Yours, Mine and Ours – Applicable Asset Tracing Methods in a Divorce Matter
By Ashley DeCress, CPA, ABV, CVA, Senior Manager, Advisory Services
“What’s mine is yours” — unless there is clear and convincing evidence to the contrary. Property (such as checking and savings accounts, retirement accounts, investments, business interests, real estate, vehicles, furniture, jewelry, etc.) acquired prior to and during a marriage can fall into the following categories in the event of a divorce: yours (separate property), mine (separate property), and ours (marital/community property).
Marital/community property consists of all income earned and all property acquired with that income during the marriage. This property is to be divided equitably between the parties in the event of a divorce. Separate property, on the other hand, consists of all property owned prior to the marriage or obtained during the marriage via gift, inheritance, or bequest. For assets to be classified as separate property, the party making the separate property claim carries the burden of proof to support that claim. If the asset can be clearly characterized as separate property, it will not be subject to division with the other spouse and will be allocated entirely to the separate property owner.
If separate property has been commingled (or mixed) with marital/community property, a tracing analysis may be necessary to track the separate components of the asset over (1) the period of the marriage or (2) the time since the asset was received. There are a variety of methods/approaches that can be used to trace assets in a divorce matter are described below.
1. Direct Tracing
The direct tracing method involves tracing separate property from its inception through the present. For example, Jane Doe may provide account statements for an inherited account claimed as separate property that document the receipt of the inherited funds and the activity in the account since that time. Further, if funds from that account were used to purchase a home, Jane Doe may provide documentation of the transfer of funds out of the account and the related documentation for the purchase of the home in order to claim the home as separate property as well.
2. Exhaustion Method / Family Expense Presumption Method / Community Out First Method
This method, which goes by various names, assumes that marital/community funds are used to pay for any marital/community expenses before these expenses are covered by separate funds. In other words, for a commingled account, the separate funds sink to the bottom and the marital/community funds are assumed to be withdrawn first.

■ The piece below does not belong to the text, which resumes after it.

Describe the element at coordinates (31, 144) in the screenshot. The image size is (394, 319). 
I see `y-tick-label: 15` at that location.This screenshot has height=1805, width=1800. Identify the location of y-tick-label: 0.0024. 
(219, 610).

For example, assume an inheritance check of $10,000 (with proper evidence of being a separate asset) is deposited into a joint account. The joint account also contains marital/community funds of $20,000. Over time, $22,500 is withdrawn from the account for living expenses. The remaining $7,500 in the account would be deemed separate property under this method.

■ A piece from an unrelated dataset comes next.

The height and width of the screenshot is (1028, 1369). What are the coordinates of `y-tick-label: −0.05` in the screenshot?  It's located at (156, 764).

3. Minimum Sum Balance Method
Under this method, if separate property deposits are identified and the balance of the account never drops below the sum of those separate property deposits, those contributions are deemed to still exist in the account and are characterized as separate property. The party with the burden of proof will need to document that the balance of the account never fell below the amount claimed as separate property.
4. Clearinghouse Method
The clearinghouse method of tracing is utilized when separate property funds are temporarily deposited into a community (joint) account and then withdrawn. The assumption is if specific separate property is deposited and then a similar sum (or the same amount) is withdrawn shortly after, the withdrawal amount is characterized as separate property.
For example, assume John Doe receives a gift of $20,000 from his parents and deposits the gift into a joint bank account on January 1. On January 25, John Doe withdraws $18,000 from the joint account and deposits it into a new separate account. Under this approach, the new separate account would be considered John Doe’s separate property.
5. Pro-Rata Approach
The pro-rata approach is utilized when a marital/community account or asset receives a contribution of separate funds. From that point forward, the percentage of the account that is comprised of separate property is assumed to be maintained going forward for any cash outflows. In other words, if funds are withdrawn from the account, the composition of the withdrawal would be pro-rata in proportion to the respective balance of the separate property and community property funds at that time. If additional marital/community deposits or separate property deposits are made, that would again change the percentage mix between marital/community and separate property. This approach removes the need to analyze the character of each withdrawal from the account.
For example, assume a joint account with a marital/community balance of $10,000 received a separate property inheritance deposit of $40,000. At that point, 80% of the account would be deemed separate property ($40,000/$50,000) and 20% would be deemed marital/community property ($10,000/$50,000). If a withdrawal of $10,000 was made, it would be deemed to be comprised of 80% separate property and 20% marital/community property. If the account appreciated in value by $5,000, the same 80%/20% split would hold to allocate that gain between the separate and marital/community buckets.
It is important to note that the tracing methodologies utilized are often driven by the extent and completeness of the information available. Proper documentation is key to tracing separate property. Depending on the complexity of the analysis, financial experts are often engaged to perform the tracing.
Ideally, property owned before marriage and gifts/inheritances received during the marriage should be kept in separate accounts (isolated from any marital/community property). However, it is not the end of the road if separate property was commingled. The tracing methods outlined above may be used to satisfy the burden of proof necessary to characterize commingled property as separate.